Smith and his followers stayed in Kirtland for eight years; during this time he scouted Missouri for a site for New Zion, which he believed he found in Jackson County. The locals weren’t having any of it, though, and they grew resentful, eventually forming mobs and attacking the Mormon settlements. Smith and his followers were forcibly expelled from Jackson County in 1833. They set their sights on Far West, Missouri, in 1838, but relations with the non-Mormons in the community grew increasingly contentious and resulted in the Mormon War of 1838. Smith was imprisoned and nearly executed for treason, but he escaped by bribing the sheriff, and the group moved on to Illinois in 1839, settling in the town of Commerce, which they renamed Nauvoo.

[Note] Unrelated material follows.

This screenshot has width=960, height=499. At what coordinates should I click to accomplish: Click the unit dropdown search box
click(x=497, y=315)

Smith and the Mormons presented themselves as refugees and oppressed minorities to their new neighbors in Illinois, but eventually they ran into trouble, and public opinion had turned against them by 1842. In 1843, Smith petitioned Congress to name Nauvoo an independent territory, and also announced himself as a third-party candidate for president of the United States. When he ordered the destruction of the facilities of the Nauvoo Expositor, a newspaper that had accused him of practicing polygamy and trying to get himself anointed as king of a theocracy, things got heated. He declared martial law, and the governor called for a trial. Smith was arrested and jailed in Carthage, Illinois. Smith reportedly said: “I am going like a lamb to the slaughter; but I am calm as a summer’s morning; I have a conscience void of offense towards God, and towards all men. I shall die innocent, and it shall yet be said of me — he was murdered in cold blood.” Two hundred men, their faces painted black with gunpowder, broke into the jail and shot Smith and his brother Hyrum to death.

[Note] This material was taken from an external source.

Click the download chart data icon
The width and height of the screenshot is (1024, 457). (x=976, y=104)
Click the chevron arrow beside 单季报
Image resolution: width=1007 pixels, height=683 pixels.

It’s the birthday of activist Helen Keller (books by this author), born in Tuscumbia, Alabama (1880). The story of her childhood is well-known: how as a toddler she became sick with an illness that left her both blind and deaf, and how she became a difficult child, until her 20-year-old teacher, Anne Sullivan, managed to communicate the letters for “water” while running water from the pump on the little girl’s hand. It was a breakthrough, and on that day alone, Keller learned 30 words.
She was very bright, and went on to Radcliffe College. By the time she was a teenager, her story had made Keller a celebrity. One of her admirers was Mark Twain. Twain met Keller when she was just 14, and they remained friends throughout his life. He said, “The two most interesting characters of the 19th century are Helen Keller and Napoleon Bonaparte.”

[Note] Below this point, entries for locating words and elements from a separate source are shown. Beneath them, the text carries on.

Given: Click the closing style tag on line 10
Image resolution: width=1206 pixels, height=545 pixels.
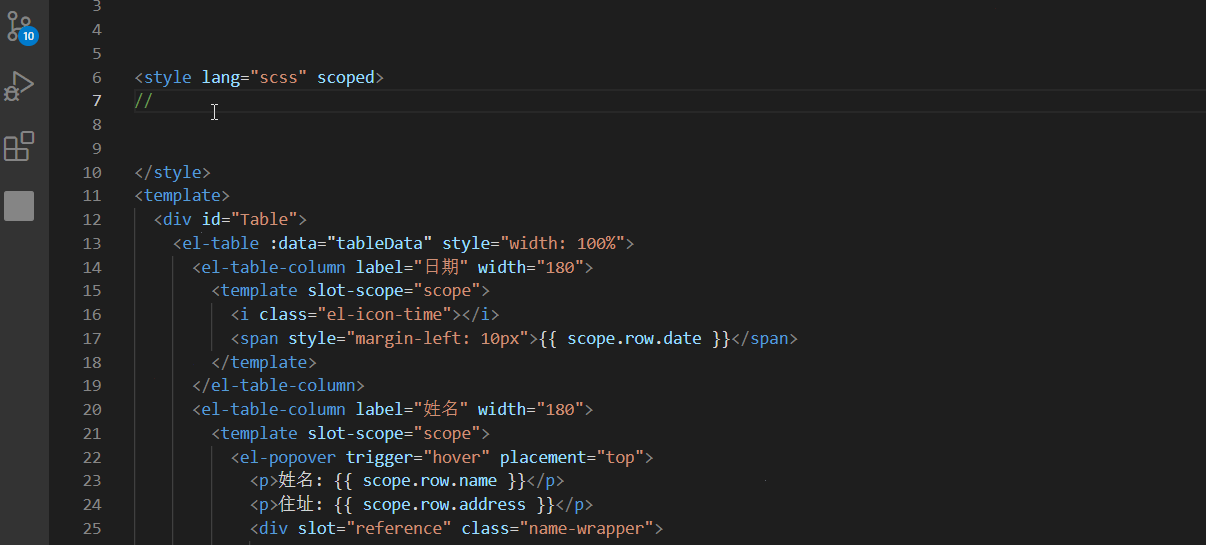Looking at the screenshot, I should click(172, 172).
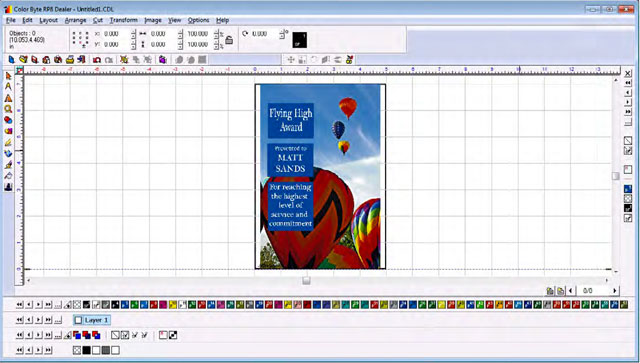Click the horizontal scrollbar thumb
The image size is (640, 363).
(x=307, y=281)
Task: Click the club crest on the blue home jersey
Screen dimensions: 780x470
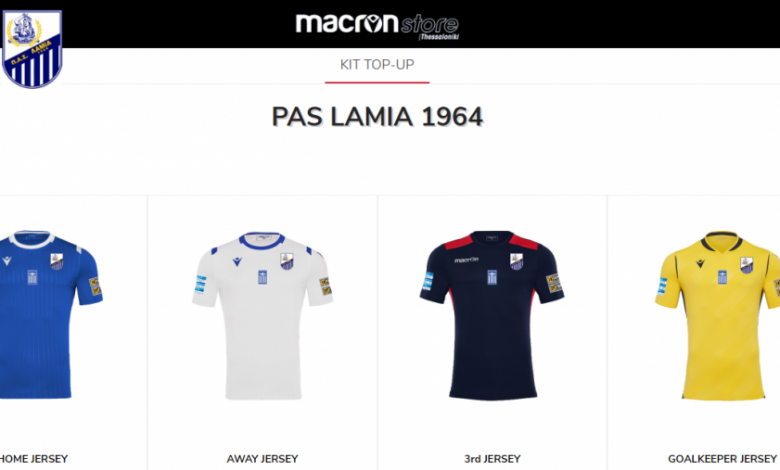Action: (x=57, y=261)
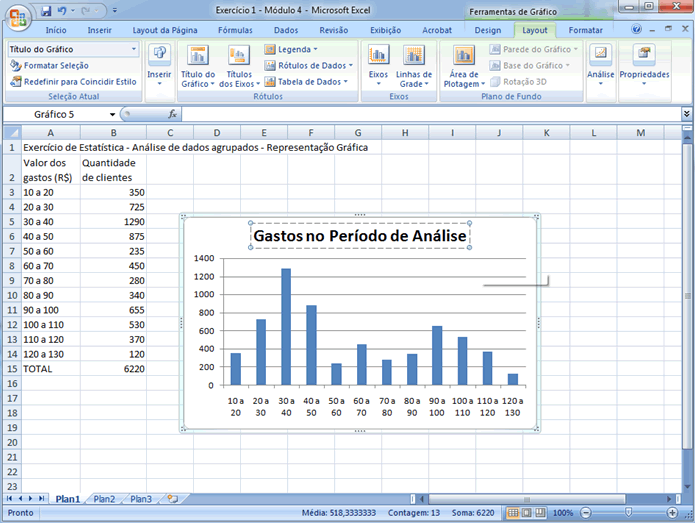This screenshot has width=695, height=523.
Task: Switch to Page Layout view in status bar
Action: click(527, 513)
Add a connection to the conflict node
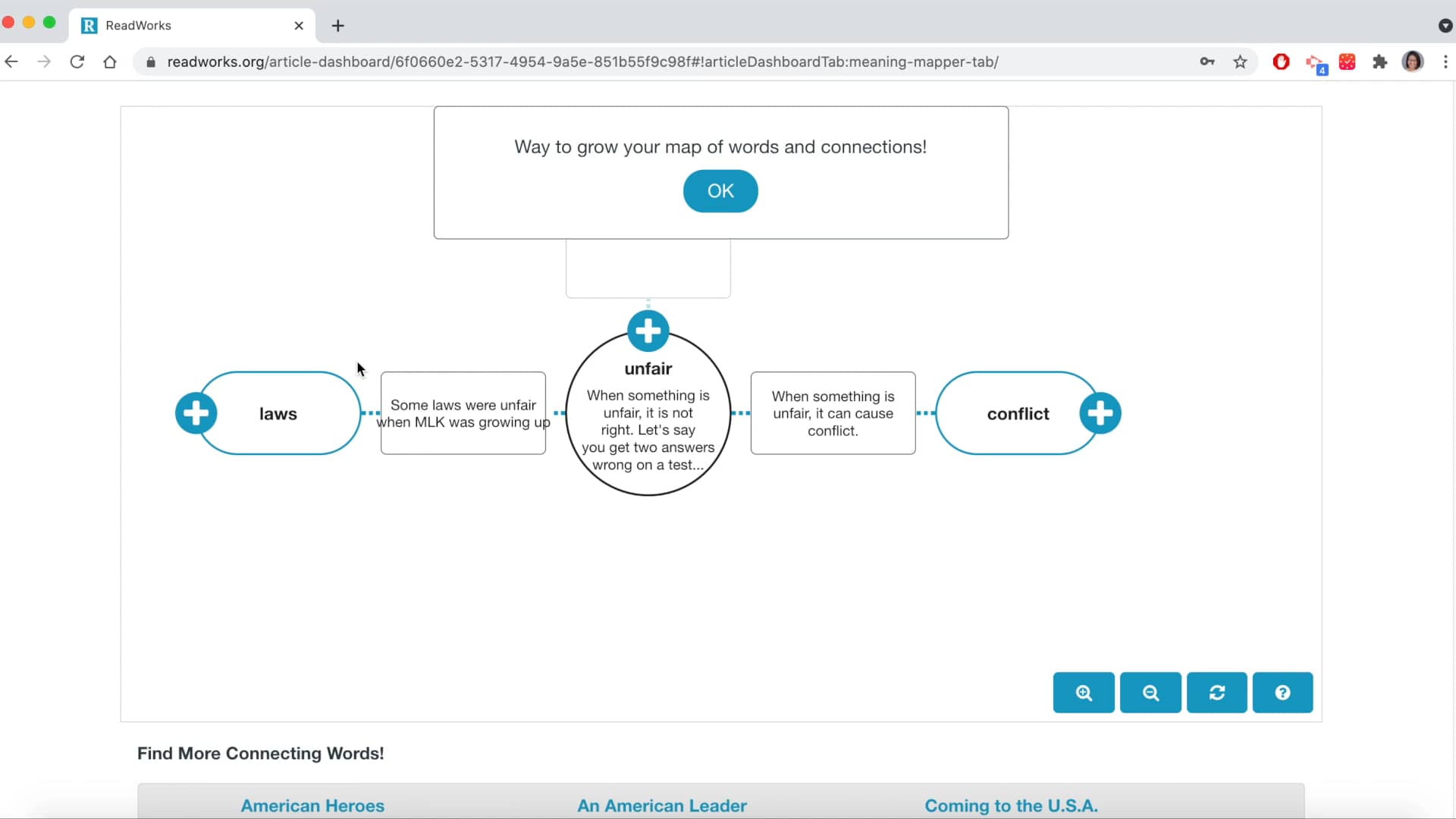Screen dimensions: 1456x819 click(x=1100, y=413)
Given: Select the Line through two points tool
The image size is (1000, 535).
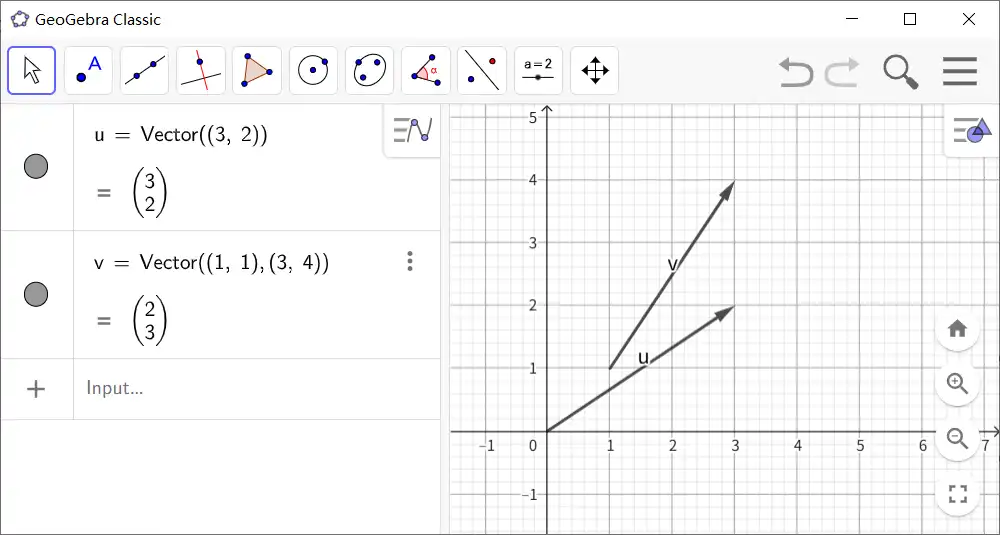Looking at the screenshot, I should point(144,71).
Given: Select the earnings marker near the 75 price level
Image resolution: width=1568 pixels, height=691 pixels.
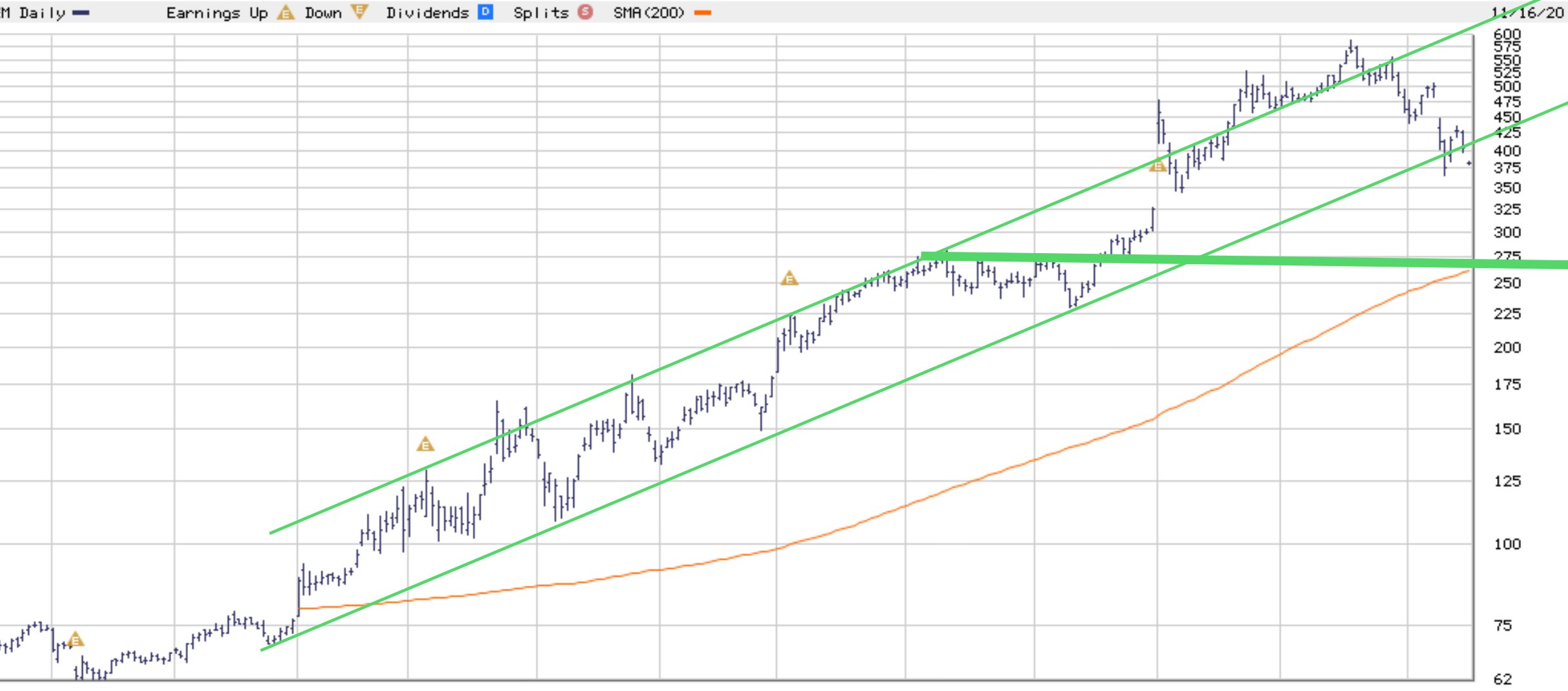Looking at the screenshot, I should tap(76, 639).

Keller became a popular lecturer. She began sharing her story and advocating for others with disabilities, but became a radical activist along the way. She joined the Socialist Party of Massachusetts in 1909, when she was 29, and then the Industrial Workers of the World. She supported Communist Russia and hung a red flag over her desk. The FBI opened a file on her. She advocated for women’s suffrage and for access to birth control. She helped found the American Civil Liberties Union.
Helen Keller died in 1968, at the age of 87.
She said, “No one has ever given me a good reason why we should obey unjust laws.”